Dans la perspective d’un automne mouvementé avec la légalisation des aliments à base de cannabis, les entrepreneurs canadiens prévoient leur plan de match pour bien mettre en marché ces nouveaux produits. Ce sujet a d’ailleurs monopolisé l’intérêt des participants de la WeCann Conference qui s’est tenue à Edmonton la semaine dernière.

Une préparation
importante

Contrairement aux habitants du Québec, les entrepreneurs
albertains peuvent vendre du cannabis s’ils disposent d’un permis.
Alors que les propriétaires de dispensaires commencent à peine à stabiliser
leur rendement, ils doivent se préparer à l’arrivée imminente des aliments
infusés au cannabis
. Trisha LeBlanc, de Grant
Thornton LLP, assistait à la WeCann
Conference
.

Selon elle, cette prochaine étape de la légalisation du cannabis au Canada a occupé l’essentiel des échanges. Les propriétaires de dispensaires devront entre autres choisir quels produits seront en vente dans leurs établissements. Par exemple, si les aliments connaissent une popularité fulgurante, il est possible que certaines variétés combustibles de cannabis disparaissent des tablettes pour maximiser les profits.

Trisha LeBlanc ajoute que les
producteurs feront face à des choix semblables. En effet, pourquoi vendre des
extraits de cannabinoïdes sous forme d’huile si la marge de profit est plus
grande en vendant des aliments infusés au CBD et au THC? L’offre des produits
dépendra donc entièrement de ce qui se vend le mieux auprès des consommateurs.

Préparer la
logistique

Le gouvernement canadien prévoit légaliser les aliments à base de cannabis d’ici la fin du mois d’octobre 2019. En revanche, ces derniers ne seront probablement pas directement disponibles. Afin de vendre ces produits, les entrepreneurs devront posséder un permis spécifique. Les principaux intéressés ont déjà été avisés que l’obtention de ce document pourrait prendre jusqu’à 60 jours.

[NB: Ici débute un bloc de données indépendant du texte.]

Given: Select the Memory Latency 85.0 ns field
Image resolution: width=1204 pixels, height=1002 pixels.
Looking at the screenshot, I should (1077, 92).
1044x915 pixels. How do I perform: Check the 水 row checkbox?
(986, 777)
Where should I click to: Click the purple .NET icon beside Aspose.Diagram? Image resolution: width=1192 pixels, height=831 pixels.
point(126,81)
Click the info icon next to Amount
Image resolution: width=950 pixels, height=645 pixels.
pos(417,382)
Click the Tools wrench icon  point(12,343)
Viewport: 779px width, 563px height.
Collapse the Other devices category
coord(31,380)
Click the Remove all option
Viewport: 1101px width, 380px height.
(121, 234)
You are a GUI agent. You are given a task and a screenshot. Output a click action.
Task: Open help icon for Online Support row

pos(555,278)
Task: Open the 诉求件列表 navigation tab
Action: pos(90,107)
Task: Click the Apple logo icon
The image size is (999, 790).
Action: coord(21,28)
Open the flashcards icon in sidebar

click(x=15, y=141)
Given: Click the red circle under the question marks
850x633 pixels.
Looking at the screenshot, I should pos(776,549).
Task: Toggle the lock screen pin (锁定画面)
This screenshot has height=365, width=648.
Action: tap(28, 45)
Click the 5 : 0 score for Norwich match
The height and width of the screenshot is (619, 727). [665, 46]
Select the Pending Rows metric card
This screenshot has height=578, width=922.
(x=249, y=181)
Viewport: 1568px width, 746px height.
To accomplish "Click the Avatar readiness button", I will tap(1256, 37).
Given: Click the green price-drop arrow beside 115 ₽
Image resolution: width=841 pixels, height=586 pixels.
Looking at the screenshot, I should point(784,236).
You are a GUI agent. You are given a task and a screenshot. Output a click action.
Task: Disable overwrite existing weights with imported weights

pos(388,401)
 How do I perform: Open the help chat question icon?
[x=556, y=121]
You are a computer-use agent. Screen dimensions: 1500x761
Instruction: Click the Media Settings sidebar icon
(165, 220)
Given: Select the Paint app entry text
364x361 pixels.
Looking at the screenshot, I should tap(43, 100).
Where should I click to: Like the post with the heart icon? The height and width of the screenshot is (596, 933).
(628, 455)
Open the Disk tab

Madame LeBlanc explique que les participants de la WeCann Conference ont raison d’être un peu appréhensifs à propos de l’arrivée des aliments au cannabis. À moins de six mois de leur mise en marché, personne ne connaît la réglementation qui entourera ces nouveaux produits. LeBlanc estime que l’industrie du cannabis se caractérise présentement par un haut niveau d’incertitude. Ceux et celles qui veulent se lancer dans cette avenue doivent donc savoir s’adapter rapidement!